Sunday, July 31, 2011

The Brothers Karamazov

After five lovely servings of salad, I found my plate heaped with kolbasa and boiled potatoes with sour cream. Dostoevsky's The Brothers Karamazov certainly has a rightful reputation as one of the world's finest works of literature.  My only regret was that, in order to follow this year's parameters, I had to read it in a week. That was the equivalent of downing the aforementioned meat and potatoes in seven bites.

Dostoevsky is a philosophical author, and in this work he addresses reason, madness, law, justice, subjectivity, faith vs. doubt, free will, moral responsibility, love and redemption through suffering. Each of the brothers represents a different aspect of humanity: Smerdyakov is physical, Dmitri is emotional, Ivan is intellectual and Alyosha is spiritual. Throughout the course of the novel, the reader sees how these character types respond to and experience life. *MINOR SPOILER* As the four brothers face the reality of their father's murder, they each have a different perspective on where (or if) guilt lies and on how the guilty party should be treated.

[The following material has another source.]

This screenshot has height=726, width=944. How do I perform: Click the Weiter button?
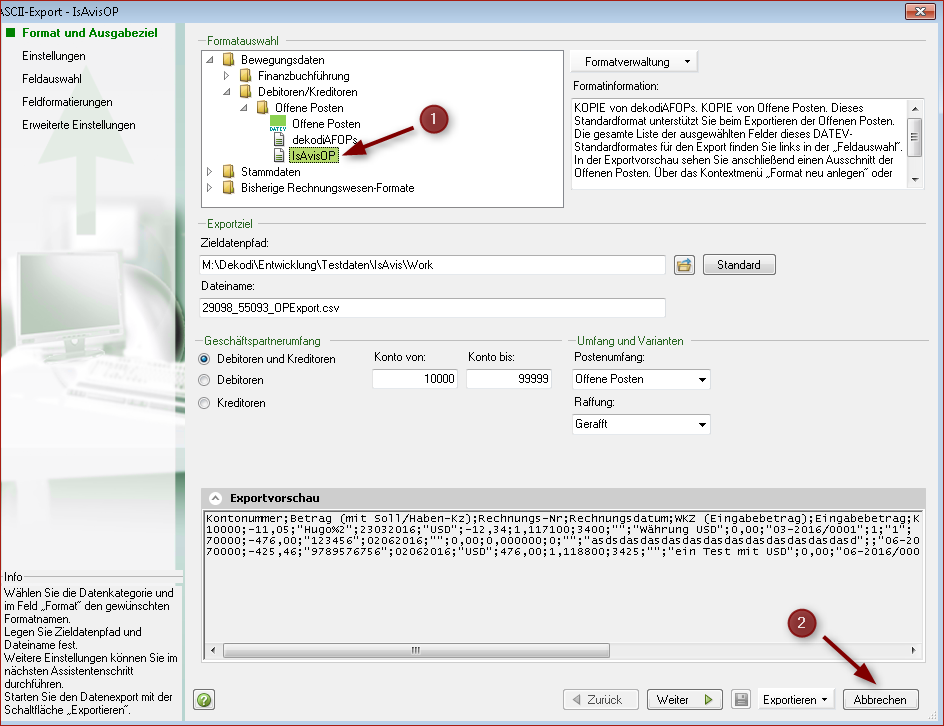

In a short blog post it is only possible to touch on the important themes of a novel on which theses have been written, but I certainly encourage any thoughtful reader to take up this book, allowing ample time to read, contemplate and, possibly, be changed.

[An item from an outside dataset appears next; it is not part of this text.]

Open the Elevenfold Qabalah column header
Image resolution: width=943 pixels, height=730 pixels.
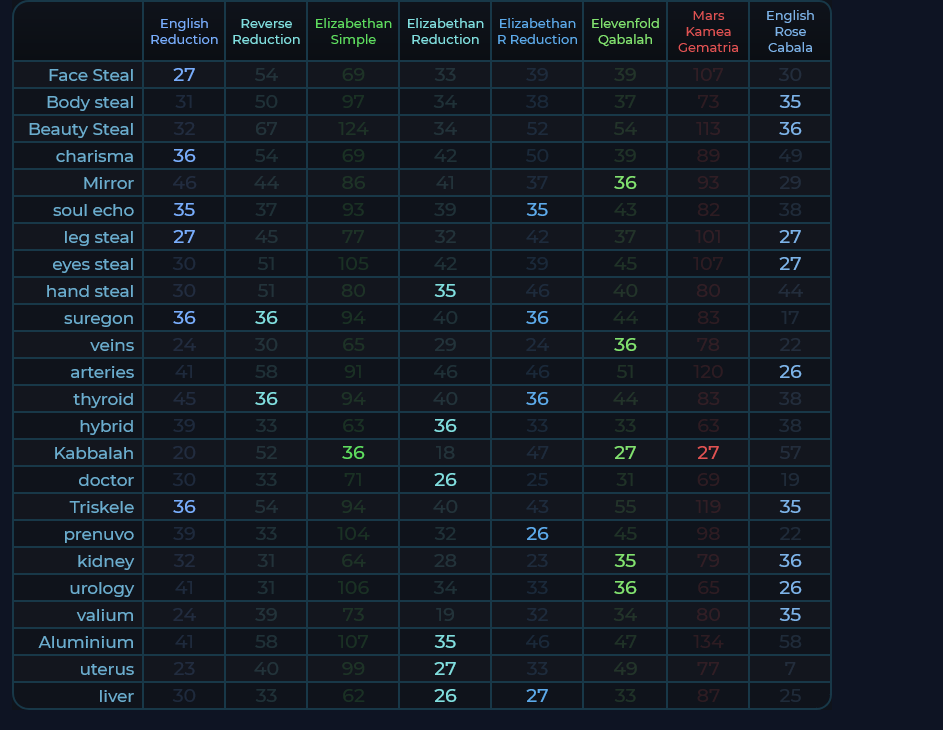coord(625,32)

protagonist: Alyosha Karamazov
antagonist/villain: that's subjective
Tiny Tim with a Russian ending: Ilyusha
wise elder: Father Zossima
semi-fallen woman: Grushenka
quotational window into Dostoevsky's mind: "Some good, sacred memory, preserved from childhood, is perhaps the best education."
there was a lot of: wandering and repetitive dialogue, tragedy, suffering, redemption
there should have been more: background...maybe. I would like to know more of what made these characters the way they are, but the novel was already of considerable length. Dostoevsky intended it to be the first of three but died before the others could be written, so perhaps more clarity would have been gained during the following two works.
this book makes you want to: ponder, refrain from judging other people
this book makes you glad you don't have to: try to talk sense to a drunk

Sunday, July 24, 2011

Emma by Jane Austen

The summer  lit-fest continues! July 10-16 was spent with Emma, my third Jane Austen novel of 2011. Austen isn't the only author I've revisited this year; she and Charles Dickens are tied so far with three novels each. I've also read two each by James Fenimore Cooper and Sir Arthur Conan Doyle. So far Dickens and Austen are two of my favorites, so I haven't minded reading multiple works by them, but these choices are more a reflection of what I had on hand than of anything else.

Emma Woodhouse is in many ways a different sort of heroine than Elizabeth Bennet or Marianne Dashwood. If you have only read P&P and S&S and you fear that Austen only retells the same story under different names, read Emma.  There are, of course, many similarities, but both the characters and the plot are unique. Emma Woodhouse has no sisters, is very well-off with no financial worries, and she doesn't wish to marry. Rather, Emma prefers to set up romances for other people, and throughout the novel this results in many situations that are alternately hilarious and awkward.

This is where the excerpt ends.